PROBLEM: Start your answer with the line containing "At what coordinates should I click to accomplish: Go" and end it with the last line of the records below, retyping every line between exactly and adding nothing.

Pixel coordinate grounding data
• • • • •

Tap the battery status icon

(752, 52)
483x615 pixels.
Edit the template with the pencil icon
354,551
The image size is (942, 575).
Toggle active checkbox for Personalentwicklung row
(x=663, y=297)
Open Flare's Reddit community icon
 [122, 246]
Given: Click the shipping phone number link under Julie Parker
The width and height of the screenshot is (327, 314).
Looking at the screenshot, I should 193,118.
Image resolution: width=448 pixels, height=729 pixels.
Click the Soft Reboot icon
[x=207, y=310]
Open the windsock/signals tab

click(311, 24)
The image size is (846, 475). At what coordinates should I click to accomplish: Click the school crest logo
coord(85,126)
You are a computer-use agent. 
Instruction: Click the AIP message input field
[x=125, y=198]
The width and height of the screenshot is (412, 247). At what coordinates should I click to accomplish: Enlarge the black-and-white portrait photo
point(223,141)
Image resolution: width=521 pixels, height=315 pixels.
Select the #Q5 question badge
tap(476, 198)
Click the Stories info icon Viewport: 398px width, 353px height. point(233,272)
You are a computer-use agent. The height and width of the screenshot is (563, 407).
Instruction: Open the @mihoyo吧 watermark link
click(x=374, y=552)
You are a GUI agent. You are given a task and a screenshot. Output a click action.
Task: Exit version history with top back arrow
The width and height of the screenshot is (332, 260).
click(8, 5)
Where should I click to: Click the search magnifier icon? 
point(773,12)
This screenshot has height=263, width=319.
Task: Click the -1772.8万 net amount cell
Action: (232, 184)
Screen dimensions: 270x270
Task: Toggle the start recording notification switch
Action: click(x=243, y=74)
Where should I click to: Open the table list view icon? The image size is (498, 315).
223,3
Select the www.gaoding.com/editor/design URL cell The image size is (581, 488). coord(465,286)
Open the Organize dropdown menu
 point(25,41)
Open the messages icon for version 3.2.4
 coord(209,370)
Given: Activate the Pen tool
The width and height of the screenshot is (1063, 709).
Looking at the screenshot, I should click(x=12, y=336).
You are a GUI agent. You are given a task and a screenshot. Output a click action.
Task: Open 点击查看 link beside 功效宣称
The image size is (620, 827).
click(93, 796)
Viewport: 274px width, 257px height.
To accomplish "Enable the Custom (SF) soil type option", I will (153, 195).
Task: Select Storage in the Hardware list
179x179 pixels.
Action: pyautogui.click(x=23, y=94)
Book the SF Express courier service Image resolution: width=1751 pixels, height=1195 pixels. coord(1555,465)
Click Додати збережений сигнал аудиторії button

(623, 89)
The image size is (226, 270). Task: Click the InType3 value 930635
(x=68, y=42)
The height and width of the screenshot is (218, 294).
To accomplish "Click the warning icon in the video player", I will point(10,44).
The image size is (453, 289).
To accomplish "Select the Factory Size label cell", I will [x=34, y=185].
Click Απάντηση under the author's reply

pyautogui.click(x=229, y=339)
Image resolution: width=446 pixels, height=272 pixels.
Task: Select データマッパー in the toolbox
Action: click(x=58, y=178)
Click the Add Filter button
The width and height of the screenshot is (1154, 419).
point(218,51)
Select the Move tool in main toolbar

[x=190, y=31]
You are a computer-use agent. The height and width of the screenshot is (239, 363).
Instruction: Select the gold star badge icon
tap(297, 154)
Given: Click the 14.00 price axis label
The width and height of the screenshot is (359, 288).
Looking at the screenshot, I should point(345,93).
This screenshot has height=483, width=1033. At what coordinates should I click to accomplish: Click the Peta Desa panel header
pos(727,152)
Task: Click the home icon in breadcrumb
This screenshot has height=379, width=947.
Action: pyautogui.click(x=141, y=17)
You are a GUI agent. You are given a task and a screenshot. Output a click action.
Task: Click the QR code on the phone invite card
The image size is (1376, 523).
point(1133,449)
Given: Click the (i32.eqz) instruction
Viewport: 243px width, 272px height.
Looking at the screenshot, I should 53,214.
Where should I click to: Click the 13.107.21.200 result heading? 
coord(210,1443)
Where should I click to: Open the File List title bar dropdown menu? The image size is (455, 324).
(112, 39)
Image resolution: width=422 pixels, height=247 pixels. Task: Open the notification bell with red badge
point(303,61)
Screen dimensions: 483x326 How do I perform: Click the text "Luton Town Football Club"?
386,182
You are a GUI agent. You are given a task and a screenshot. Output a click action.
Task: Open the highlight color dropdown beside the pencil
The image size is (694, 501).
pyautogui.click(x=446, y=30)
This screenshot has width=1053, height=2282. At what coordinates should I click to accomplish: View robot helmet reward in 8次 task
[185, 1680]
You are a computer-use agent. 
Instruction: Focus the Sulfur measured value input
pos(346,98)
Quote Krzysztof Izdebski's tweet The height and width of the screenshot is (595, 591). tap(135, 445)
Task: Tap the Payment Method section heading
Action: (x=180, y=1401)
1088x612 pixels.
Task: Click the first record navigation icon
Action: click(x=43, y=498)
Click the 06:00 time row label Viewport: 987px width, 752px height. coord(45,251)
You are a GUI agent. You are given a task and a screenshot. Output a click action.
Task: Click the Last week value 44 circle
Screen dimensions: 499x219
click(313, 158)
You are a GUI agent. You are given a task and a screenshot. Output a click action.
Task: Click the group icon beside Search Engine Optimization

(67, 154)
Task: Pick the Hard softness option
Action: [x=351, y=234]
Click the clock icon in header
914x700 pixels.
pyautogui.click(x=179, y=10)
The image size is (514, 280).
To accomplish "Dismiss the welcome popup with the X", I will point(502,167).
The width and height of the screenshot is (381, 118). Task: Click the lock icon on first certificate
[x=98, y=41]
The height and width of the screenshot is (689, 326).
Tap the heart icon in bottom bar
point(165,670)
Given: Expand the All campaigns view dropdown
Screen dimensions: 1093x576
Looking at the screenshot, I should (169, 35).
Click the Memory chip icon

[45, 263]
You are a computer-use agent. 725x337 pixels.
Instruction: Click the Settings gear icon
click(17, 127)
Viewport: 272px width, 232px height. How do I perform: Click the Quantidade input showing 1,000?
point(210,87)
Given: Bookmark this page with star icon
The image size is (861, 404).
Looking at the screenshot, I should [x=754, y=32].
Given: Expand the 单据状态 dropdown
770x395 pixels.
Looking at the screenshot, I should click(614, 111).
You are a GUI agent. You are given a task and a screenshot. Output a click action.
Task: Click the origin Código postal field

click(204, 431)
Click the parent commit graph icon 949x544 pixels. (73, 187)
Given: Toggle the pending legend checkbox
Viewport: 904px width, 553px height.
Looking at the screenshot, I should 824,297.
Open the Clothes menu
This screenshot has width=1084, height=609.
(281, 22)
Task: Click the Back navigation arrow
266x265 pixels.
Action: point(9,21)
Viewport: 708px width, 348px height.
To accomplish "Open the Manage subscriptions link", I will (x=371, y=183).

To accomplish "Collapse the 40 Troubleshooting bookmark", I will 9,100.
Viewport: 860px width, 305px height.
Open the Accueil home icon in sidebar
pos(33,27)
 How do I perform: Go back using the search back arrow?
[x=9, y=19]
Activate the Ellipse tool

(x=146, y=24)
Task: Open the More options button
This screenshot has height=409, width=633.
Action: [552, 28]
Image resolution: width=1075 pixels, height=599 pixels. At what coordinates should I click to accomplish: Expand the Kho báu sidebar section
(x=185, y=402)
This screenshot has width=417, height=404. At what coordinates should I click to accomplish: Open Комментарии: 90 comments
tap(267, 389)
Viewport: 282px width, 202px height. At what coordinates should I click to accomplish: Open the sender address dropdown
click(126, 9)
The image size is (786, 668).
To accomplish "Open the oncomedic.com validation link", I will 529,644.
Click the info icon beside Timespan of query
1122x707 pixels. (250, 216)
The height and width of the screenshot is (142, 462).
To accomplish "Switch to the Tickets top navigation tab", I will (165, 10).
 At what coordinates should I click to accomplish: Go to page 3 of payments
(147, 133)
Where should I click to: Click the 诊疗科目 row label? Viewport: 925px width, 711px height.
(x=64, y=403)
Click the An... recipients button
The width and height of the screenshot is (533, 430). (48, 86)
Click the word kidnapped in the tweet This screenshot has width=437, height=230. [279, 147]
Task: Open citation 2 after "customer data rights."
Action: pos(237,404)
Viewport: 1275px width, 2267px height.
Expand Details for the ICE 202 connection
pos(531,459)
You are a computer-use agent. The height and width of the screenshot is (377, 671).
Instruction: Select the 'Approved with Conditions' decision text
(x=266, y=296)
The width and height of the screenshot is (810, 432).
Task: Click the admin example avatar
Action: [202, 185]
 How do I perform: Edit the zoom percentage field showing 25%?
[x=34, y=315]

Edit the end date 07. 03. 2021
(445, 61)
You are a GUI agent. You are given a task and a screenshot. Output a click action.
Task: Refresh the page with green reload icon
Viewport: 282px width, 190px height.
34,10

• • • • •

SOLUTION FOR THIS EXERCISE:
 At what coordinates should I click to accomplish: Go to page 3 of payments
(147, 133)
Where should I click to: Click the 诊疗科目 row label? Viewport: 925px width, 711px height.
(x=64, y=403)
Click the An... recipients button
The width and height of the screenshot is (533, 430). (48, 86)
Click the word kidnapped in the tweet This screenshot has width=437, height=230. [279, 147]
Task: Open citation 2 after "customer data rights."
Action: pos(237,404)
Viewport: 1275px width, 2267px height.
Expand Details for the ICE 202 connection
pos(531,459)
You are a computer-use agent. The height and width of the screenshot is (377, 671).
Instruction: Select the 'Approved with Conditions' decision text
(x=266, y=296)
The width and height of the screenshot is (810, 432).
Task: Click the admin example avatar
Action: [202, 185]
 How do I perform: Edit the zoom percentage field showing 25%?
[x=34, y=315]

Edit the end date 07. 03. 2021
(445, 61)
You are a GUI agent. You are given a task and a screenshot. Output a click action.
Task: Refresh the page with green reload icon
Viewport: 282px width, 190px height.
34,10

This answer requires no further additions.